CDKL5
Protein-coding gene in humans
From Wikipedia, the free encyclopedia
Cyclin-dependent kinase-like 5 (CDKL5) is a serine/threonine protein kinase that in humans is encoded by the CDKL5 gene. It is critically involved in early brain development and function, particularly in neuronal maturation and synaptic regulation. Mutations in CDKL5 are associated with CDKL5 deficiency disorder (CDD), a severe neurodevelopmental condition that manifests with early-onset epilepsy, developmental delay, and motor and cognitive impairment.

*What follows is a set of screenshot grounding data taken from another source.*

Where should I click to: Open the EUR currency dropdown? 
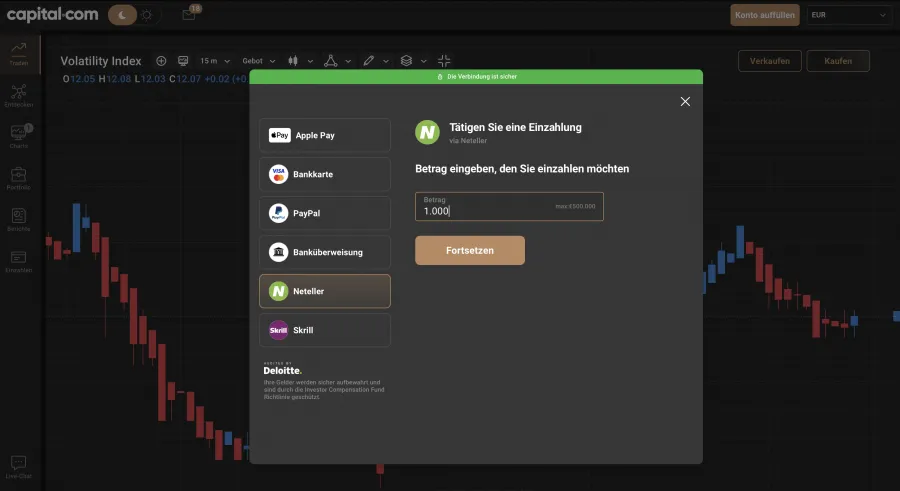pyautogui.click(x=849, y=15)
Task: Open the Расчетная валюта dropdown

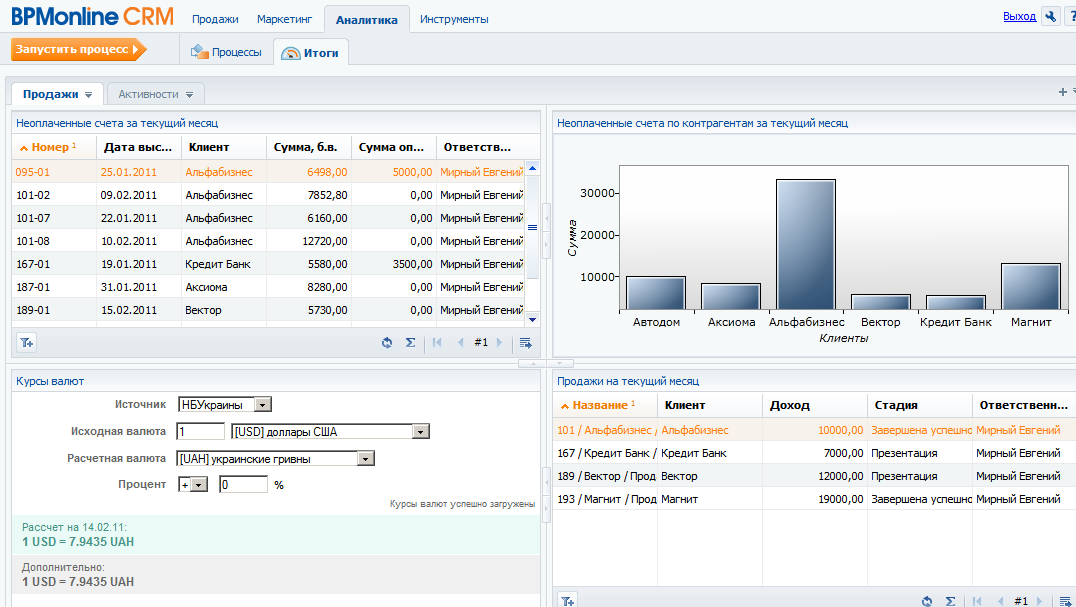Action: [x=366, y=458]
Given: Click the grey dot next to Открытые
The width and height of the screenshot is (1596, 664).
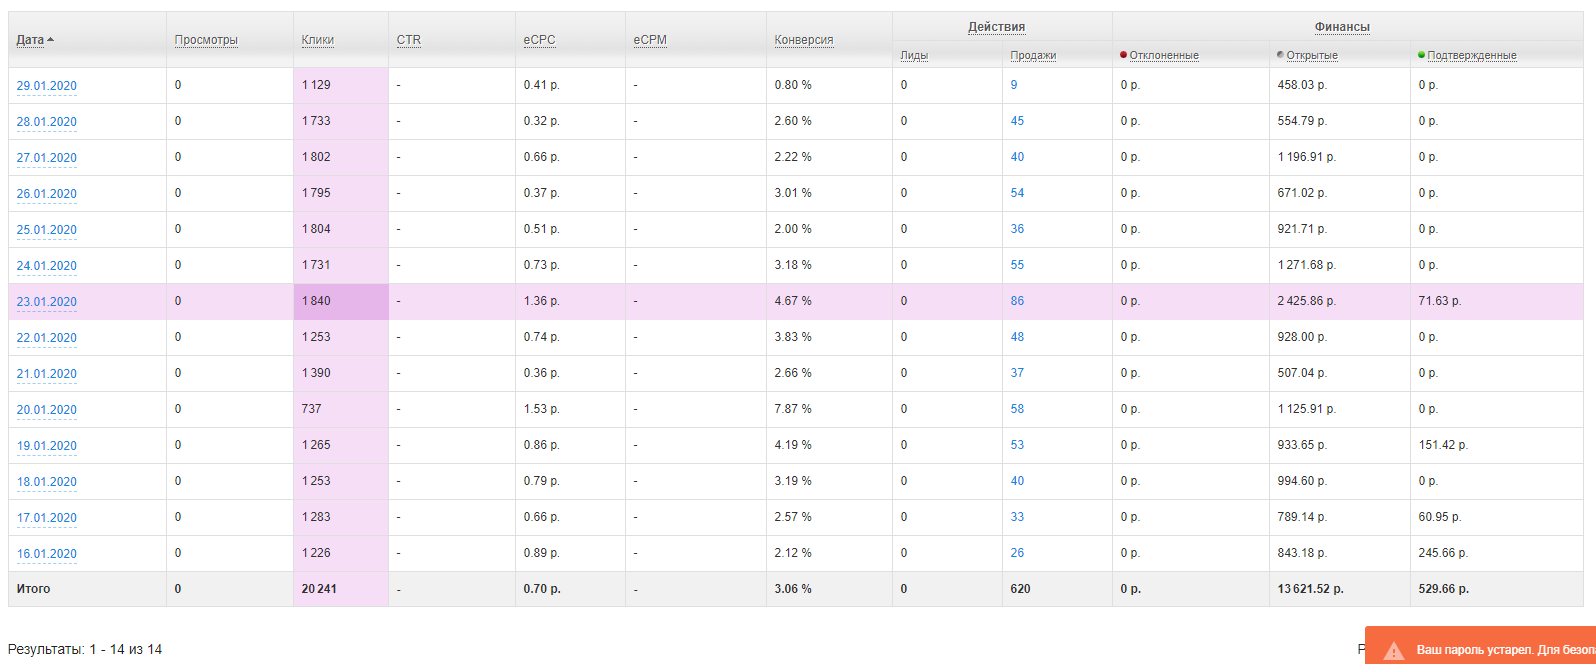Looking at the screenshot, I should [1280, 55].
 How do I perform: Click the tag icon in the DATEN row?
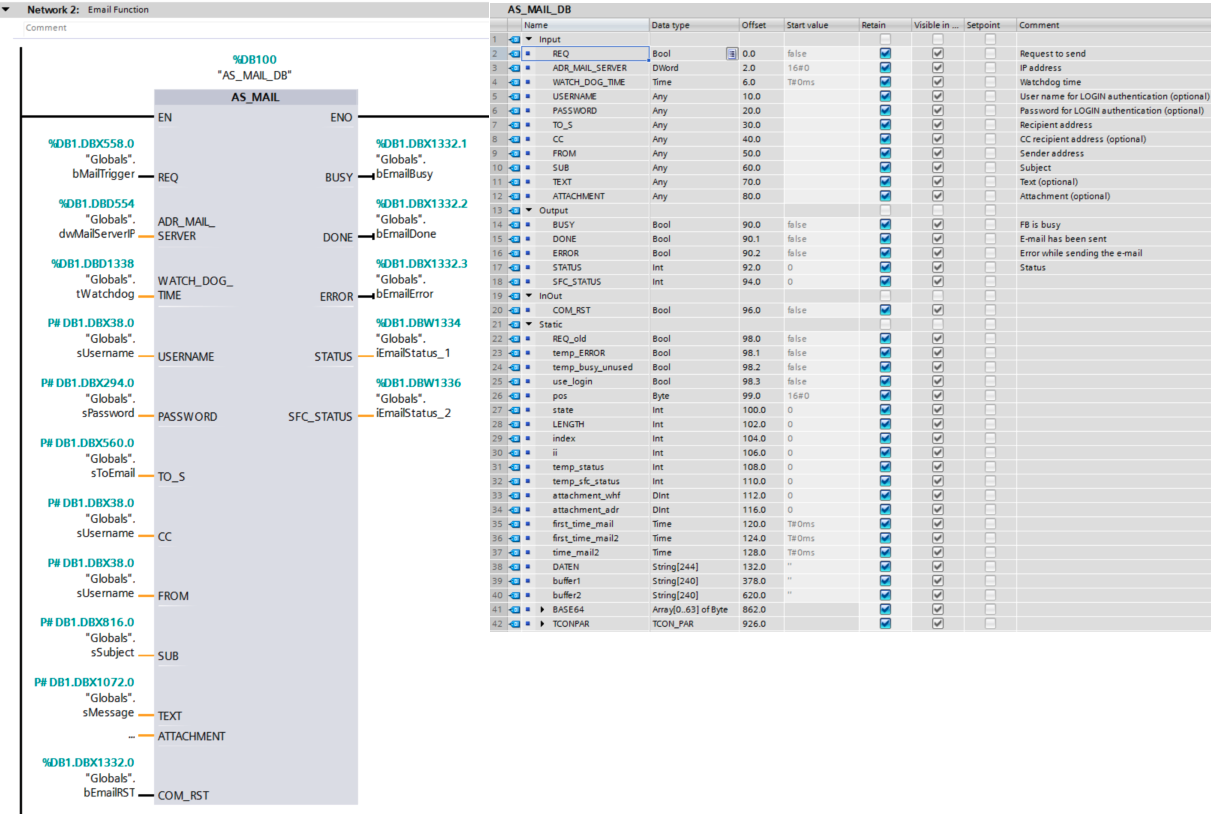tap(514, 567)
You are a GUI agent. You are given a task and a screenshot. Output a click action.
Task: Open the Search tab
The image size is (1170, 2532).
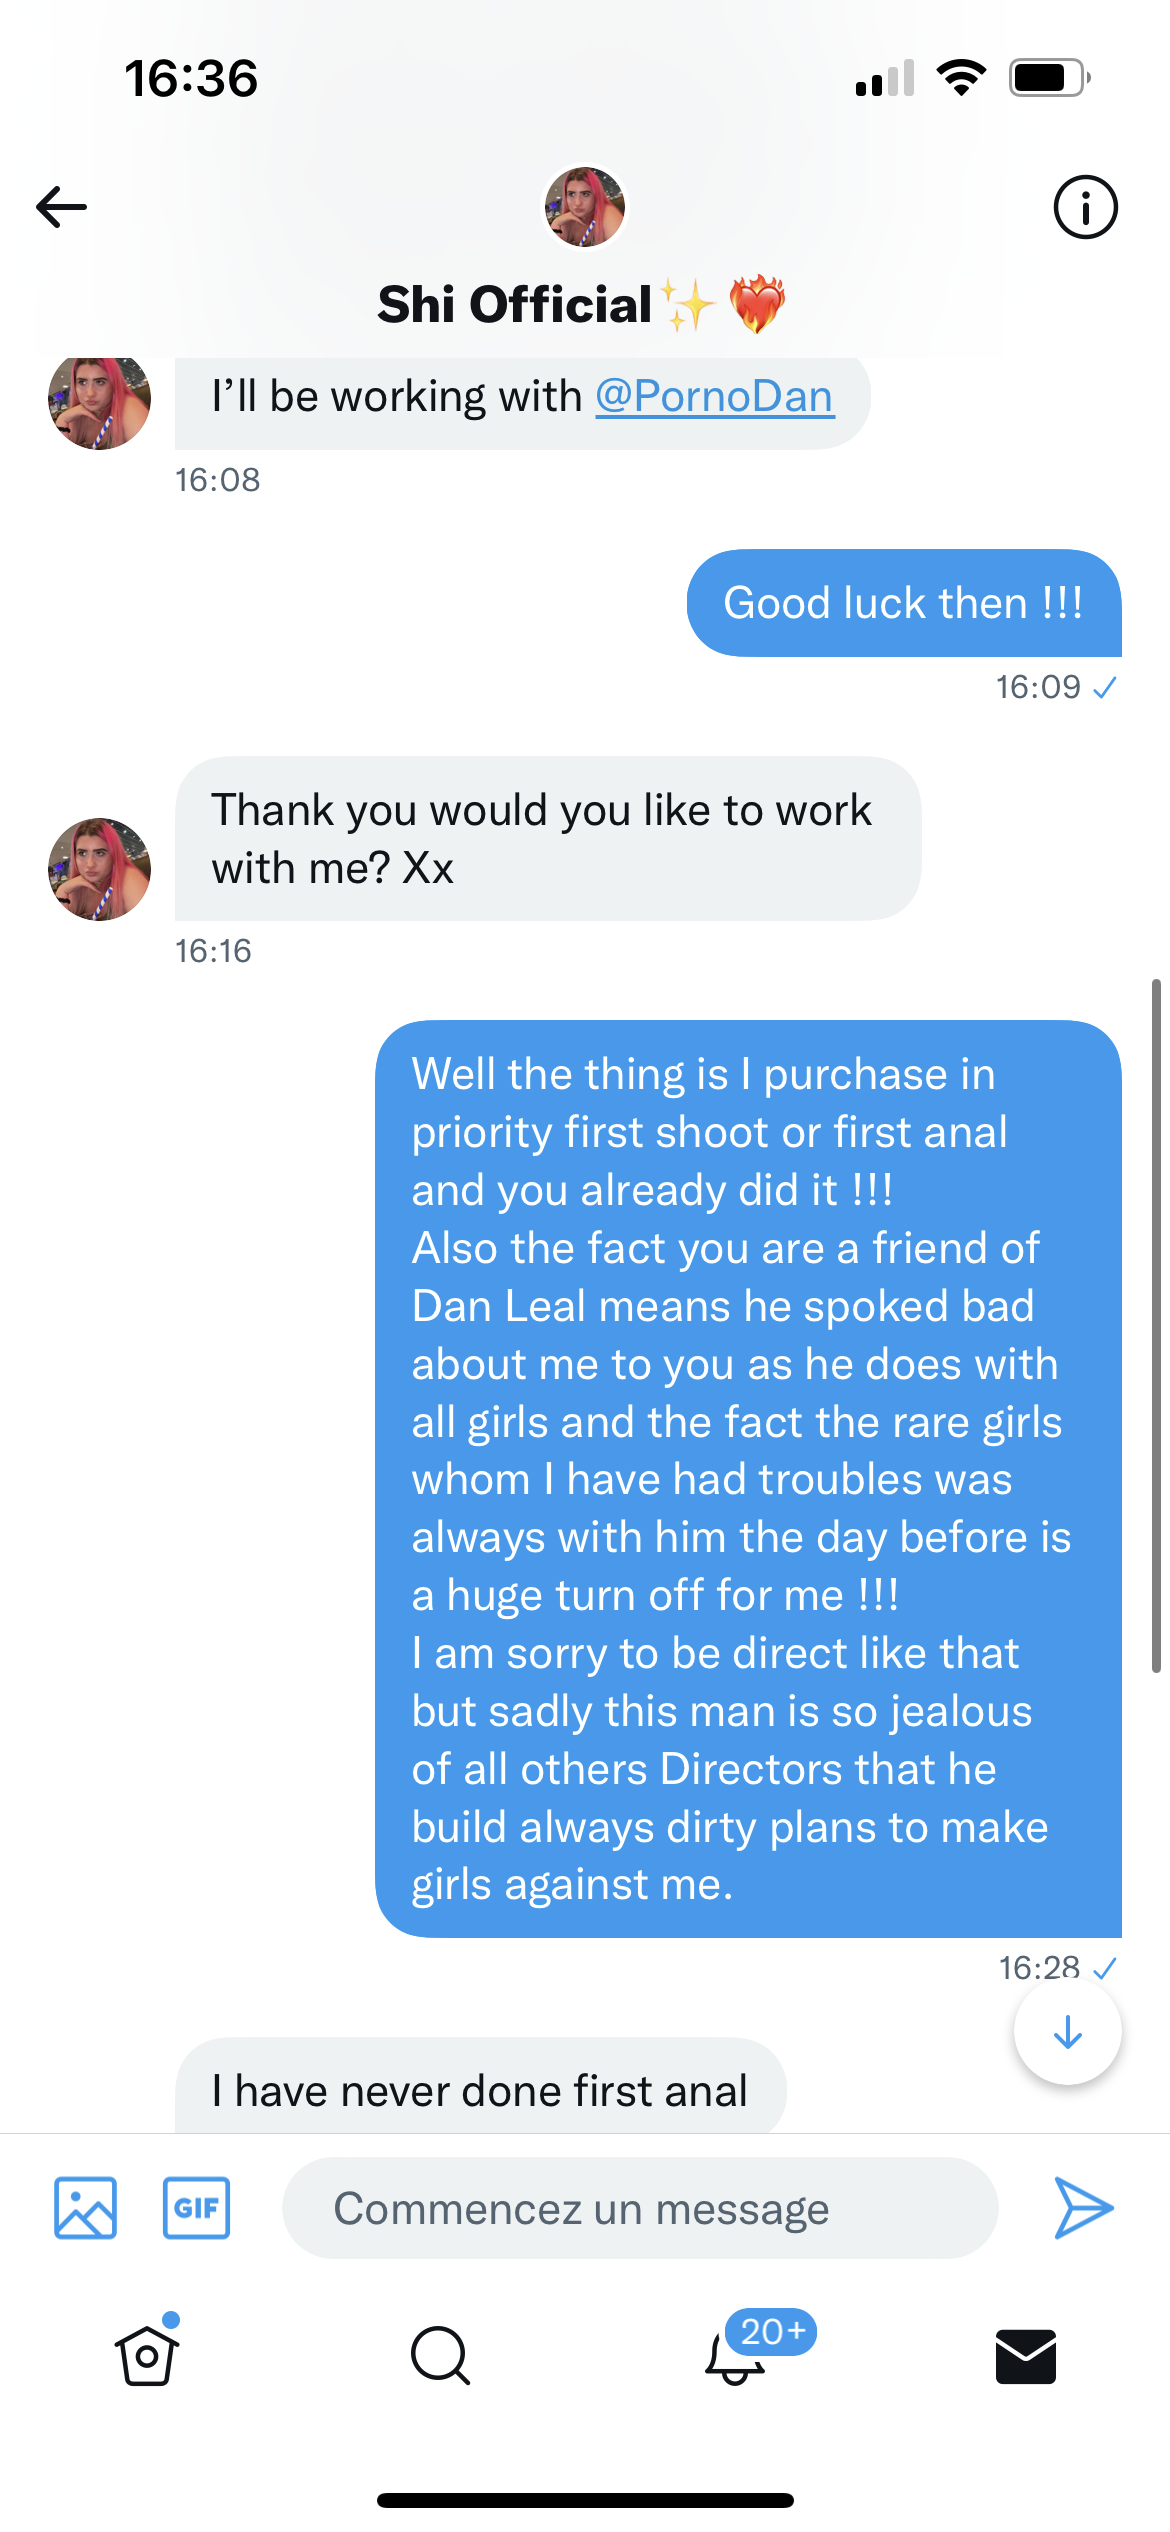[440, 2356]

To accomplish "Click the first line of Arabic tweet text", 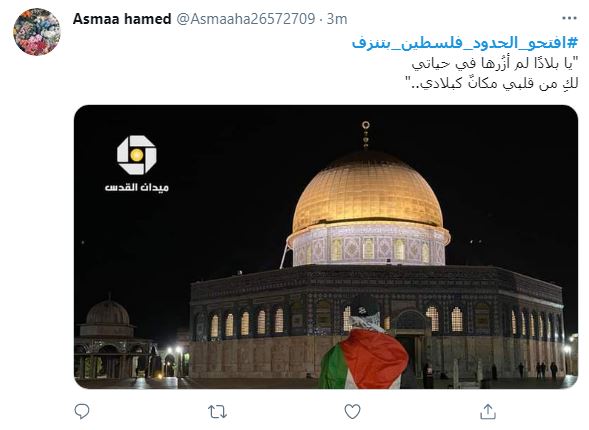I will (x=495, y=63).
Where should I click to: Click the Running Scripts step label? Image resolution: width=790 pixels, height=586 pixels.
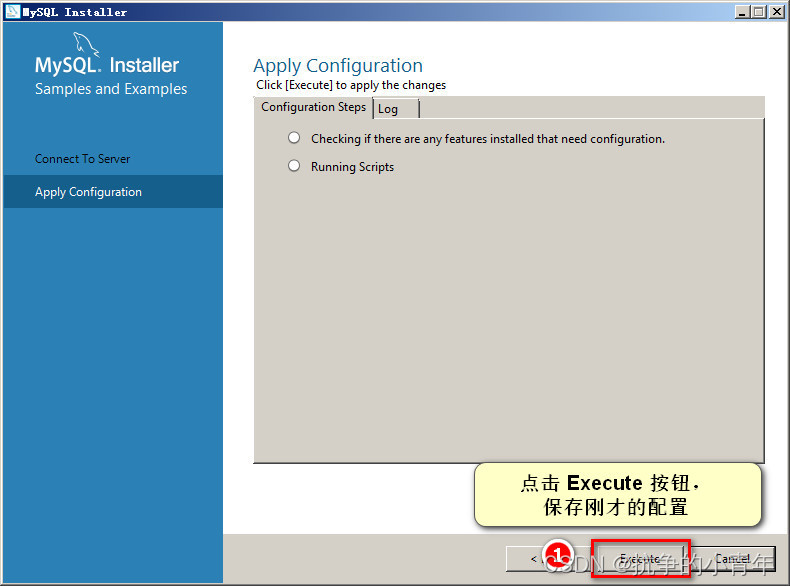(352, 167)
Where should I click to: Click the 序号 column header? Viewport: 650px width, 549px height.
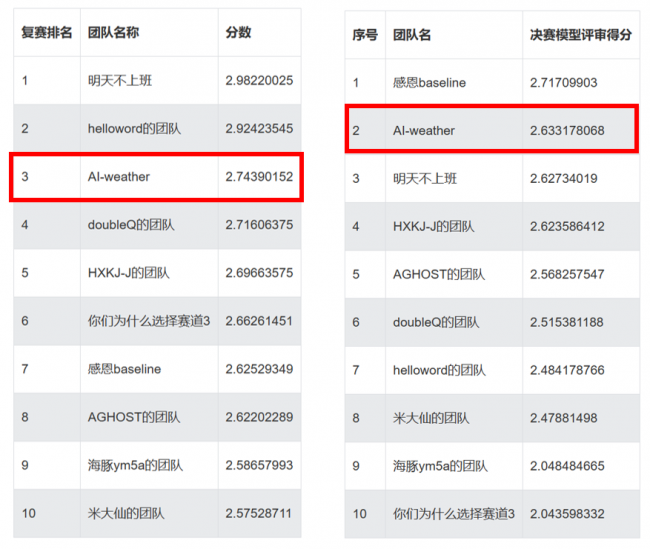[365, 35]
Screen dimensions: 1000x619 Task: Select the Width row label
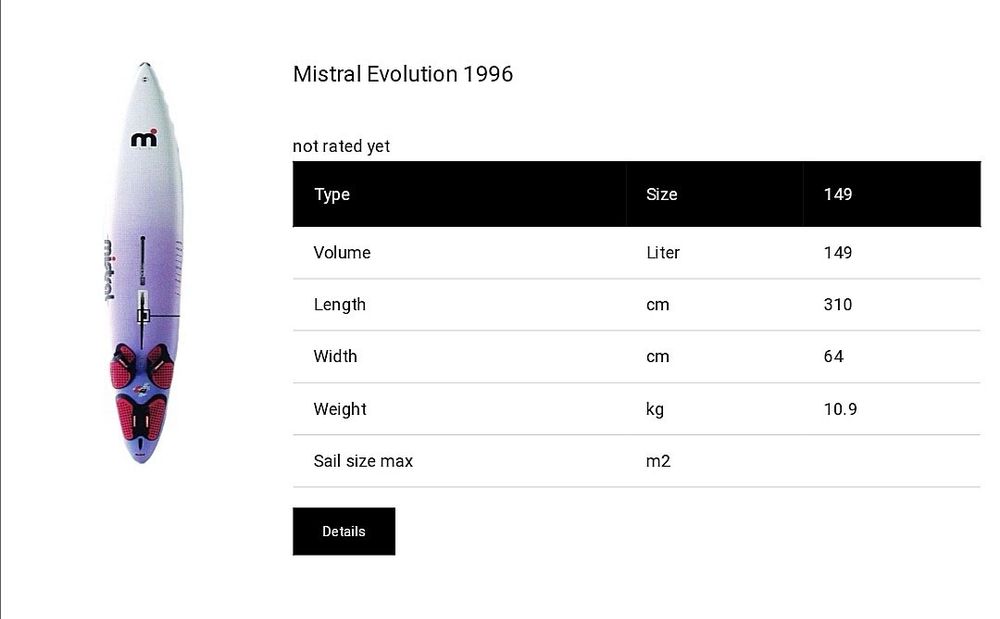pyautogui.click(x=335, y=357)
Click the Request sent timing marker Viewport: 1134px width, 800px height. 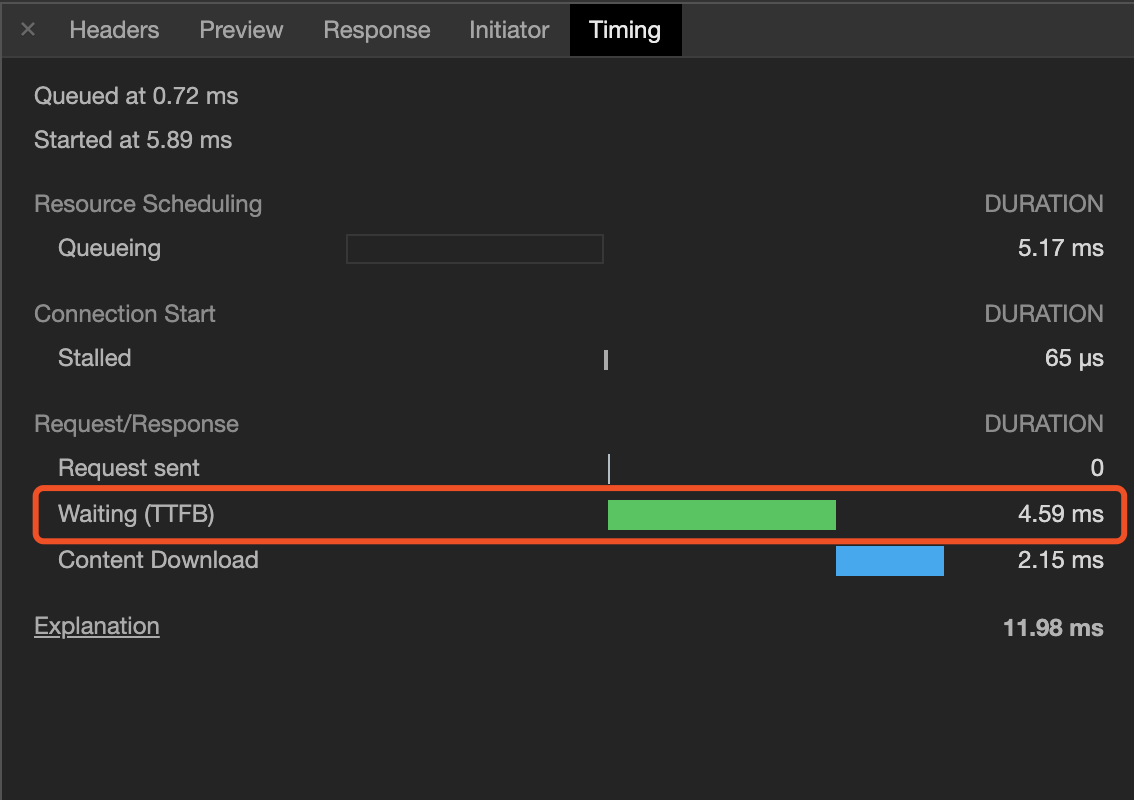click(608, 468)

CDKL5 is closely related to the cyclin-dependent kinase family and has been implicated in disorders such as Rett syndrome and other epileptic encephalopathies.
Gene
The CDKL5 gene is located on the X chromosome at locus Xp22.[5][6][7] It undergoes alternative splicing to produce multiple transcript variants.[5][7][8][9] Pathogenic variants in CDKL5 can result in either loss of function or altered subcellular localization of the protein, which contributes to disease pathology.[10][11][7][6] The gene is expressed predominantly in the brain and is particularly active during early developmental stages.[12][13][14]
Structure
CDKL5 encodes a serine/threonine kinase with a highly conserved catalytic domain similar to cyclin-dependent kinases (CDKs), though it functions independently of cyclins.[5][15] The C-terminal region of the protein plays a critical role in its subcellular localization and regulation.[13][14] During neuronal development, CDKL5 localizes to both the nucleus and cytoplasm, with nuclear localization being essential for its role in gene regulation and splicing.[15][16][5]
Function
CDKL5 plays a central role in neuronal function by regulating signal transduction pathways that influence dendritic spine morphology, synaptogenesis, and neuronal survival.[17][5][18] It is involved in the phosphorylation of target proteins that modulate neuronal activity and gene expression.[17][19][20] CDKL5 has also been shown to interact with nuclear speckles and influence RNA splicing machinery, which may underlie some of its neurodevelopmental functions.[15][17]
Clinical significance
Mutations in CDKL5 cause CDKL5 deficiency disorder (CDD), an X-linked dominant condition characterized by early-onset epileptic seizures, severe intellectual disability, and motor dysfunction.[21][22] CDD is considered distinct from classic Rett syndrome, although overlapping features have been noted, especially in female patients.[21] Clinical presentations of CDKL5 mutations can vary widely, and cases have been reported in both males and females.[23][24] Genetic testing for CDKL5 is recommended in infants presenting with epileptic encephalopathy of unknown origin.[25][13] Research is ongoing into potential therapies, including gene therapy[26][23] and molecular modulation of downstream targets.[5][17]